16 setembro 2008

Cultura sem Tempero


Fui jantar em um restaurante de um grande amigo meu, e me sentei no balcão. Uma dica é ficar bem na frente onde ele trabalha. Assim posso pedir qualquer coisa a qualquer momento sem ter que esperar passar na minha frente. Não é a toa que os assentos no balcão são no máximo 10. Minutos depois chegou um grupo e se sentaram ao meu lado. Pareciam vir depois do trabalho pois estavam de terno e gravata. Eu lá saboreando um Hakutsuru Josen Honjouzou e uma porção de sunomono, fiquei lá vendo meu amigo cortando sashimis e escutando um dos membros do grupo, que deveria ser o anfitrião. Falava quem vem sempre aqui, que 4 vezes por semana come comida japonesa, que já jantou na maioria dos restaurantes de São Paulo. Pensei "Taí um cara que conhece bem a culinária japonesa". Fiquei observando a conversa e quem sabe conhecer o grupo.

## [LINHAS LISTADAS]
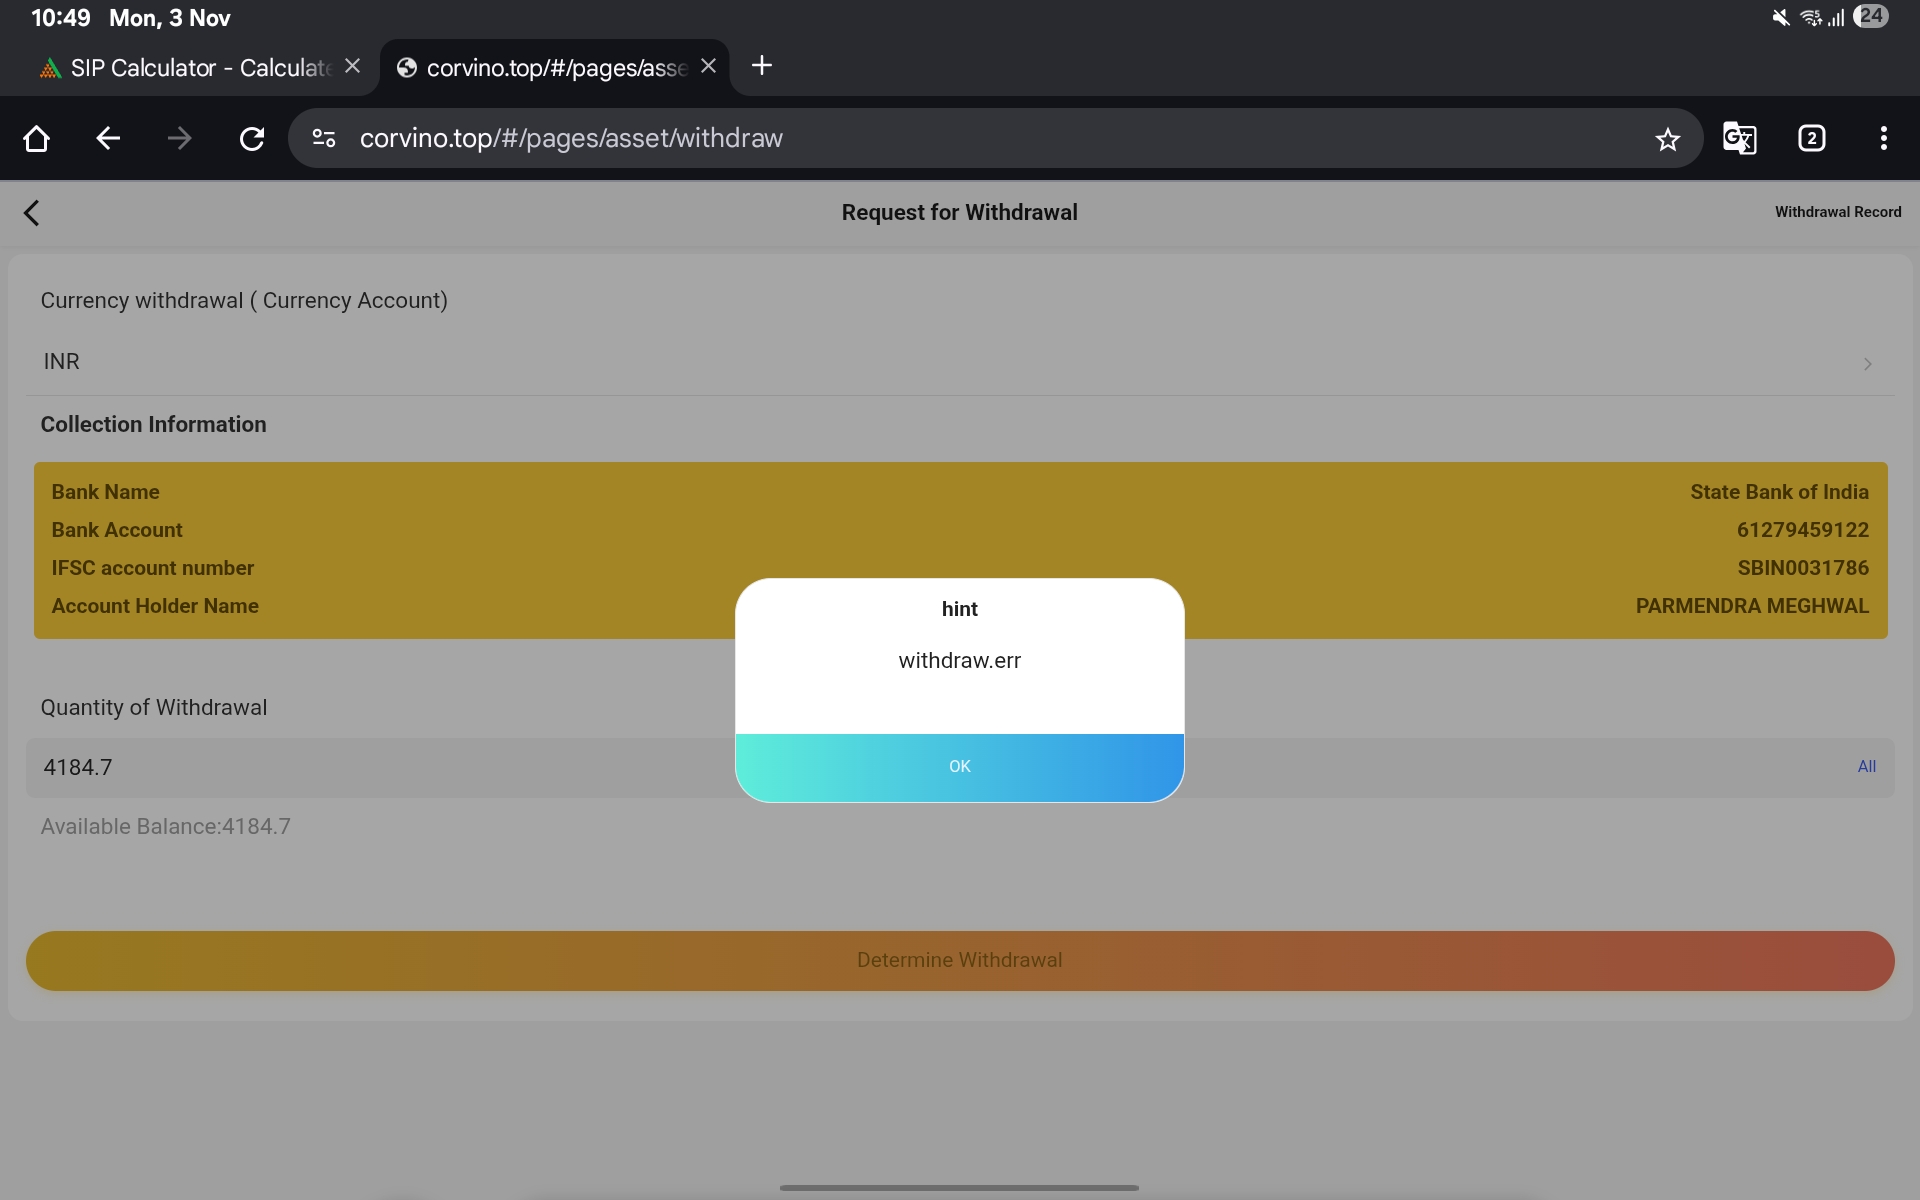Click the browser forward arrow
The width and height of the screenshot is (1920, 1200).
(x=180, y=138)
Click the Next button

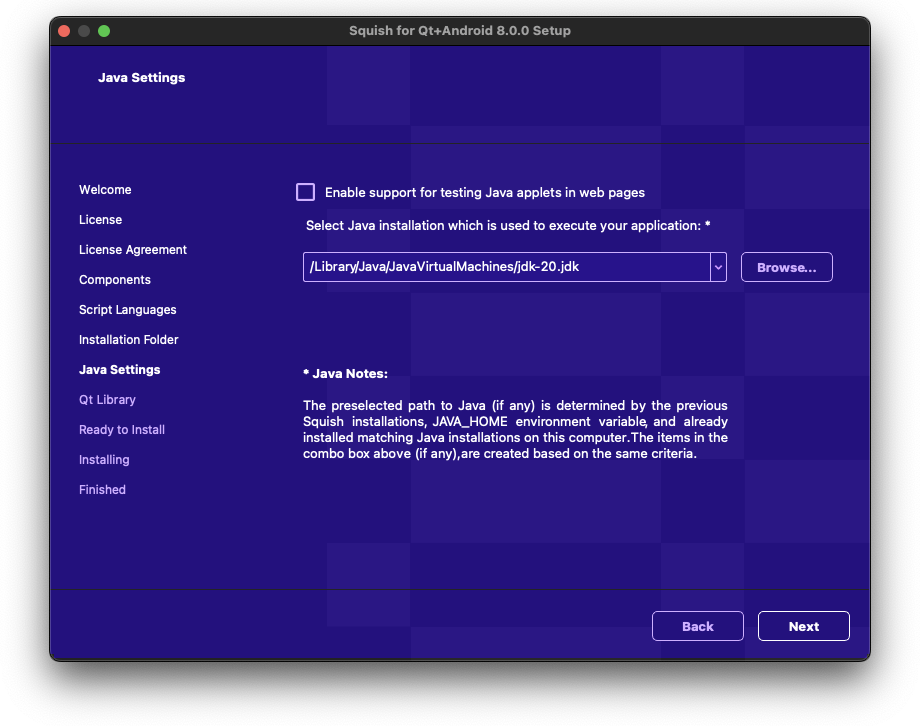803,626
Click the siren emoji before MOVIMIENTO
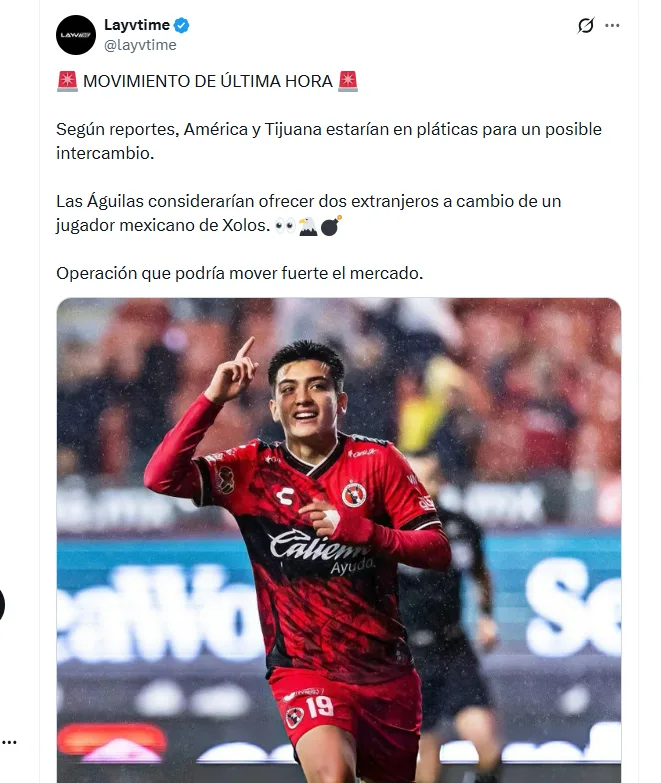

## [TAREFA DADA 1]
Responda com base no texto exibido:
(a) Quantos assentos, no máximo, há no balcão?
(b) Que bebida acompanhava a porção de sunomono?
(c) Quantas vezes por semana o possível anfitrião do grupo diz comer comida japonesa?
## [TAREFA DADA 2]
Repita, sem mudar nada, o trecho do texto exibido que vai de "Cultura sem Tempero" até "conhecer o grupo.".

## [RESULTADO CORRETO 1]
(a) No máximo 10.
(b) Um Hakutsuru Josen Honjouzou.
(c) 4 vezes por semana.

## [RESULTADO CORRETO 2]
Cultura sem Tempero


Fui jantar em um restaurante de um grande amigo meu, e me sentei no balcão. Uma dica é ficar bem na frente onde ele trabalha. Assim posso pedir qualquer coisa a qualquer momento sem ter que esperar passar na minha frente. Não é a toa que os assentos no balcão são no máximo 10. Minutos depois chegou um grupo e se sentaram ao meu lado. Pareciam vir depois do trabalho pois estavam de terno e gravata. Eu lá saboreando um Hakutsuru Josen Honjouzou e uma porção de sunomono, fiquei lá vendo meu amigo cortando sashimis e escutando um dos membros do grupo, que deveria ser o anfitrião. Falava quem vem sempre aqui, que 4 vezes por semana come comida japonesa, que já jantou na maioria dos restaurantes de São Paulo. Pensei "Taí um cara que conhece bem a culinária japonesa". Fiquei observando a conversa e quem sabe conhecer o grupo.